Your reply should contain only the line with "The height and width of the screenshot is (333, 644)." and the lines after it through the end of the data, each written out exactly.

[Stored items]
########################################

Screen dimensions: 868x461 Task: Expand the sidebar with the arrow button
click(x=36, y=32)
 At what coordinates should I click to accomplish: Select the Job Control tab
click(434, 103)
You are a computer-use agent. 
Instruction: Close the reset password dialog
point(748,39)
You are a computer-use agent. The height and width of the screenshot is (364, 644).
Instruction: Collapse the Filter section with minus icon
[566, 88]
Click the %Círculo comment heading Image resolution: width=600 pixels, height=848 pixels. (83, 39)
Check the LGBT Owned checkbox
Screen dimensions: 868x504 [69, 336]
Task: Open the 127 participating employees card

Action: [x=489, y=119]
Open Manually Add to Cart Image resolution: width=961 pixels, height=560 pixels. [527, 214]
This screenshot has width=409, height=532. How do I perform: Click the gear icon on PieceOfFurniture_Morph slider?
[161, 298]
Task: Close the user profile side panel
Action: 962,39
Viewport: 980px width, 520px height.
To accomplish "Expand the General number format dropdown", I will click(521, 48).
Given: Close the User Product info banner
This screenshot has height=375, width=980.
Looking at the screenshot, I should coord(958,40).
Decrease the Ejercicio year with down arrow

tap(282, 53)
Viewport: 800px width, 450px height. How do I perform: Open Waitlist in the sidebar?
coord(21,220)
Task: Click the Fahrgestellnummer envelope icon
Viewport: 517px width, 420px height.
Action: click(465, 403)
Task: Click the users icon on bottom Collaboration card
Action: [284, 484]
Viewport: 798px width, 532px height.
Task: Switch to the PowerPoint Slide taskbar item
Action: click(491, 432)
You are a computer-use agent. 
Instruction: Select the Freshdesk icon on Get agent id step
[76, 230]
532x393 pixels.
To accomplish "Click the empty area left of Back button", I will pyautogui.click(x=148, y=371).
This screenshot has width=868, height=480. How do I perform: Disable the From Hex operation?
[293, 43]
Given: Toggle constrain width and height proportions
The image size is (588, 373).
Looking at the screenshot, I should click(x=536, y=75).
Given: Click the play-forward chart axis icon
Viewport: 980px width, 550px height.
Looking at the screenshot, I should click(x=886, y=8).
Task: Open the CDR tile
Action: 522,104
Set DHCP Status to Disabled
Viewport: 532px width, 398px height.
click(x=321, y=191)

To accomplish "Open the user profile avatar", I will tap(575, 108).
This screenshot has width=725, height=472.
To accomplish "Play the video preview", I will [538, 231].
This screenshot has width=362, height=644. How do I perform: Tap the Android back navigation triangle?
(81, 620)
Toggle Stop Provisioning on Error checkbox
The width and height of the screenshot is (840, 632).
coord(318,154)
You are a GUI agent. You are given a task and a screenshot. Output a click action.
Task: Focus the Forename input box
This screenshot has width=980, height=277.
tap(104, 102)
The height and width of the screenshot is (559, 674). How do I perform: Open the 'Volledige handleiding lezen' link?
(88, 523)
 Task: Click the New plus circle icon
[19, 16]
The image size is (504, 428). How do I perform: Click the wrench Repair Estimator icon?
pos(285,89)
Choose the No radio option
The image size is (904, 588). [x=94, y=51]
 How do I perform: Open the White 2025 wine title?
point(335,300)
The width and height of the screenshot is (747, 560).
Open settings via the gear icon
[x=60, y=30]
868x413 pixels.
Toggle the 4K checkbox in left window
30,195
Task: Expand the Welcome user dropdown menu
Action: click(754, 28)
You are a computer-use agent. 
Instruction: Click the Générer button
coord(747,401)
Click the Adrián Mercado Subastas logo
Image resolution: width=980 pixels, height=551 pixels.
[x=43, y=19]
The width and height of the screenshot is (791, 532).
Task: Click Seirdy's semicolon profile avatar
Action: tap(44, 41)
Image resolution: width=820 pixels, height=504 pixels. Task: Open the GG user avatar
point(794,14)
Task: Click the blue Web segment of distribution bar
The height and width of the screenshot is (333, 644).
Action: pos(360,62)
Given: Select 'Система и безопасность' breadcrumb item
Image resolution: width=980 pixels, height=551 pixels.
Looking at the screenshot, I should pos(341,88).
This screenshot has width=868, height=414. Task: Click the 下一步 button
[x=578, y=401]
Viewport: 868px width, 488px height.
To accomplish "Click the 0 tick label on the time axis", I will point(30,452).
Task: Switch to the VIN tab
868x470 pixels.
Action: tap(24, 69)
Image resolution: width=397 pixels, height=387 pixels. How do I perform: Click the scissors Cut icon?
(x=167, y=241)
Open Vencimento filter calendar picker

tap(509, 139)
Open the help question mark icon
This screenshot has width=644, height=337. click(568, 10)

########################################

* FINISHED TASK:
The height and width of the screenshot is (333, 644).
Action: pos(360,62)
Given: Select 'Система и безопасность' breadcrumb item
Image resolution: width=980 pixels, height=551 pixels.
Looking at the screenshot, I should pos(341,88).
This screenshot has width=868, height=414. Task: Click the 下一步 button
[x=578, y=401]
Viewport: 868px width, 488px height.
To accomplish "Click the 0 tick label on the time axis", I will point(30,452).
Task: Switch to the VIN tab
868x470 pixels.
Action: tap(24, 69)
Image resolution: width=397 pixels, height=387 pixels. How do I perform: Click the scissors Cut icon?
(x=167, y=241)
Open Vencimento filter calendar picker

tap(509, 139)
Open the help question mark icon
This screenshot has width=644, height=337. click(568, 10)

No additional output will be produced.